OPNsense Forum

Archive => 19.1 Legacy Series => Topic started by: Tubs on May 11, 2019, 03:14:27 pm

Title: openvpn client export not working
Post by: Tubs on May 11, 2019, 03:14:27 pm

Hello,

after my issue with nginx if solved, I am faced with the next issue in OPNsense 19.1.7. The openvpn client export is not working. openvpn is set-up acc. wiki as road warrior. Certs for server and client are created by OPNsense CA. But when I now go to --> VPN --> Clientexport and press the button next to the user nothing happens. The browser shows loading activity for a while, but no file is coming. In the log files I cannot find any error.

Is there cli command to create the ovpn file instead of GUI?

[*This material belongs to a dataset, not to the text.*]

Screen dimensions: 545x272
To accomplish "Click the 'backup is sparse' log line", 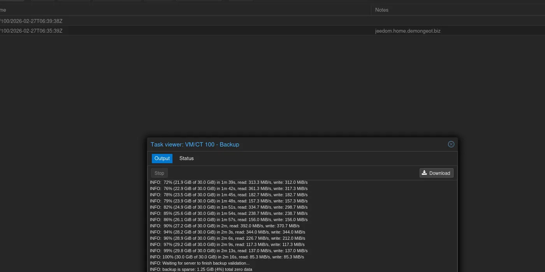I will click(201, 269).
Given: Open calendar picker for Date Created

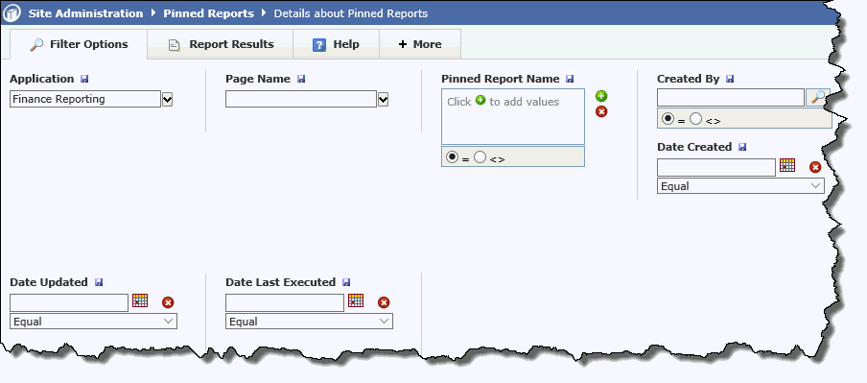Looking at the screenshot, I should tap(787, 165).
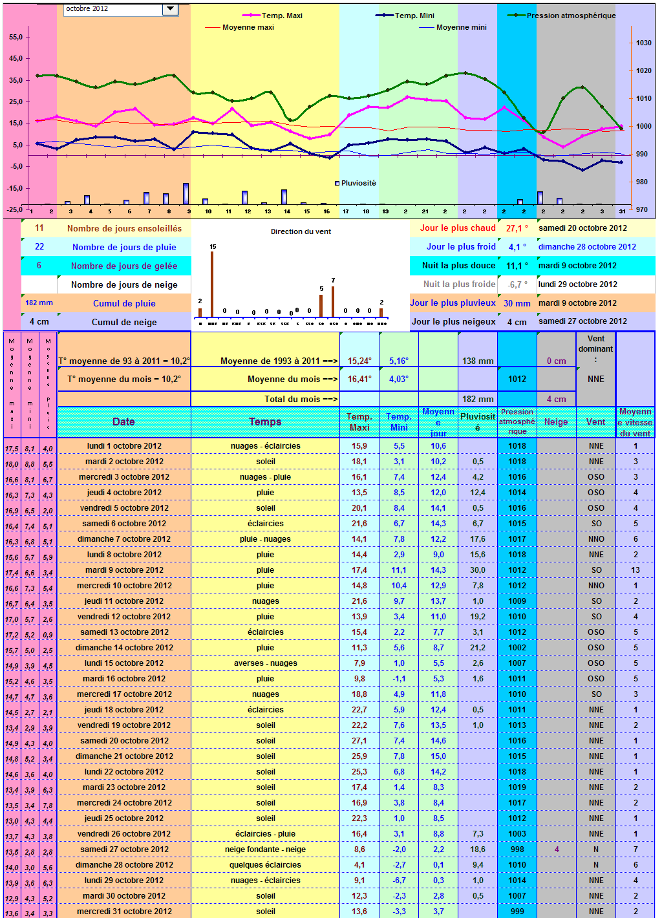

Title: Re: openvpn client export not working
Post by: bartjsmit on May 11, 2019, 07:34:59 pm

You can construct the ovpn client files from the skeleton below.

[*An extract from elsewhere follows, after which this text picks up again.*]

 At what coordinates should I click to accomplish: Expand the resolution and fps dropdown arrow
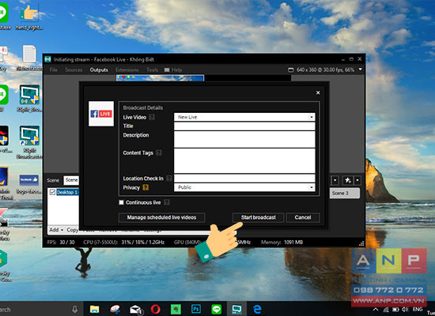tap(360, 70)
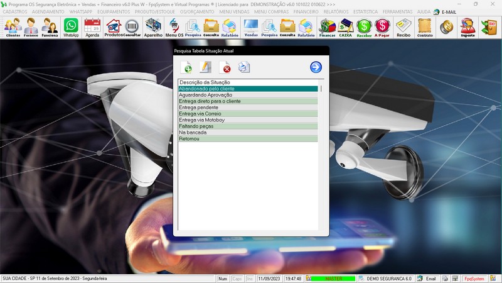Open WhatsApp from the toolbar
Viewport: 502px width, 283px height.
click(x=72, y=28)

VPN, OpenVPN, servers, edit your server to find the cipher, auth, and TLS authentication.

System, Trust, Certificates to find the CN of the server certificate. Use the export buttons to get the server cert, and each user's cert and key.

Bart...

persist-tun
persist-key
cipher AES-128-CBC
auth SHA256
tls-client
client
remote <your.server.fqdn> 1194 udp
lport 0
verify-x509-name "OPNsense Cert" name
auth-user-pass
remote-cert-tls server
<ca>
Base64 text of your OPNsense CA cert
</ca>
<cert>
Base64 text of the user cert
</cert>
<key>
Base64 text of the user key
</key>
<tls-auth>
Copy of the TLS key Base64 from your OpenVPN server page
</tls-auth>
key-direction 1

Title: Re: openvpn client export not working
Post by: Tubs on May 12, 2019, 01:09:06 pm

Thank you,

with a manual set-up I got it run.
But still I believe, if there is an export function implemented it should work.